#### DATASET
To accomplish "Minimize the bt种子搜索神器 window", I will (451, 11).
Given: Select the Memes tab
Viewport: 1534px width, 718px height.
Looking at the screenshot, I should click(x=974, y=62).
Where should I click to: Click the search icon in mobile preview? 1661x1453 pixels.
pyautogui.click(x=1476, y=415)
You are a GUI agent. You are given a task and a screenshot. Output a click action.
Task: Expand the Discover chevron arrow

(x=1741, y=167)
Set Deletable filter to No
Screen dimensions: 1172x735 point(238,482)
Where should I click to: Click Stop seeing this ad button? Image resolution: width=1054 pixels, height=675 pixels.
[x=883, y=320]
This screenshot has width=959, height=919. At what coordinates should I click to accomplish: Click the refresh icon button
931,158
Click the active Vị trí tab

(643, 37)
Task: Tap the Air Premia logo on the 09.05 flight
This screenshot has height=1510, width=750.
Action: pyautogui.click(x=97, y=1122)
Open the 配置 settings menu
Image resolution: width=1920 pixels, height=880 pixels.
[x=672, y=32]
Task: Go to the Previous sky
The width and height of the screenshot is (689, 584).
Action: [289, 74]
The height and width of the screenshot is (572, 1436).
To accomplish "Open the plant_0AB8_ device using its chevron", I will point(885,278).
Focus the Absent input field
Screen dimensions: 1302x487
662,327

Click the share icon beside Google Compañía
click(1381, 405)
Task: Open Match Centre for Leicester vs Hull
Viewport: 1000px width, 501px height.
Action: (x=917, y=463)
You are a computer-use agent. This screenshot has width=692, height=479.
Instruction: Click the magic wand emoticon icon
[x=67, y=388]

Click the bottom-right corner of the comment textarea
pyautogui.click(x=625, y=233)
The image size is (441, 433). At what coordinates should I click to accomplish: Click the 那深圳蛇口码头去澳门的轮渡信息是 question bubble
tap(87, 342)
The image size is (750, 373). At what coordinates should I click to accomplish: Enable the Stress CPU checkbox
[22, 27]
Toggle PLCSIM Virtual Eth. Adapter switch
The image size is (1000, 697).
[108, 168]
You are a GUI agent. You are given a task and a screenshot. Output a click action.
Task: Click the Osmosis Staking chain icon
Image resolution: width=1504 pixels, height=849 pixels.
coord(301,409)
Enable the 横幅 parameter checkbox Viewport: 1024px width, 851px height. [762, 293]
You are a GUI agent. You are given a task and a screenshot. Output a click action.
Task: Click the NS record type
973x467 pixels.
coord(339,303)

#### EXERCISE DETAILS
Repeat the entries above exactly, leaving nothing out.

#### RESULT OF THE EXERCISE
To accomplish "Minimize the bt种子搜索神器 window", I will (451, 11).
Given: Select the Memes tab
Viewport: 1534px width, 718px height.
Looking at the screenshot, I should click(x=974, y=62).
Where should I click to: Click the search icon in mobile preview? 1661x1453 pixels.
pyautogui.click(x=1476, y=415)
You are a GUI agent. You are given a task and a screenshot. Output a click action.
Task: Expand the Discover chevron arrow

(x=1741, y=167)
Set Deletable filter to No
Screen dimensions: 1172x735 point(238,482)
Where should I click to: Click Stop seeing this ad button? Image resolution: width=1054 pixels, height=675 pixels.
[x=883, y=320]
This screenshot has width=959, height=919. At what coordinates should I click to accomplish: Click the refresh icon button
931,158
Click the active Vị trí tab

(643, 37)
Task: Tap the Air Premia logo on the 09.05 flight
This screenshot has height=1510, width=750.
Action: pyautogui.click(x=97, y=1122)
Open the 配置 settings menu
Image resolution: width=1920 pixels, height=880 pixels.
[x=672, y=32]
Task: Go to the Previous sky
The width and height of the screenshot is (689, 584).
Action: [289, 74]
The height and width of the screenshot is (572, 1436).
To accomplish "Open the plant_0AB8_ device using its chevron", I will point(885,278).
Focus the Absent input field
Screen dimensions: 1302x487
662,327

Click the share icon beside Google Compañía
click(1381, 405)
Task: Open Match Centre for Leicester vs Hull
Viewport: 1000px width, 501px height.
Action: (x=917, y=463)
You are a computer-use agent. This screenshot has width=692, height=479.
Instruction: Click the magic wand emoticon icon
[x=67, y=388]

Click the bottom-right corner of the comment textarea
pyautogui.click(x=625, y=233)
The image size is (441, 433). At what coordinates should I click to accomplish: Click the 那深圳蛇口码头去澳门的轮渡信息是 question bubble
tap(87, 342)
The image size is (750, 373). At what coordinates should I click to accomplish: Enable the Stress CPU checkbox
[22, 27]
Toggle PLCSIM Virtual Eth. Adapter switch
The image size is (1000, 697).
[108, 168]
You are a GUI agent. You are given a task and a screenshot. Output a click action.
Task: Click the Osmosis Staking chain icon
Image resolution: width=1504 pixels, height=849 pixels.
coord(301,409)
Enable the 横幅 parameter checkbox Viewport: 1024px width, 851px height. [762, 293]
You are a GUI agent. You are given a task and a screenshot. Output a click action.
Task: Click the NS record type
973x467 pixels.
coord(339,303)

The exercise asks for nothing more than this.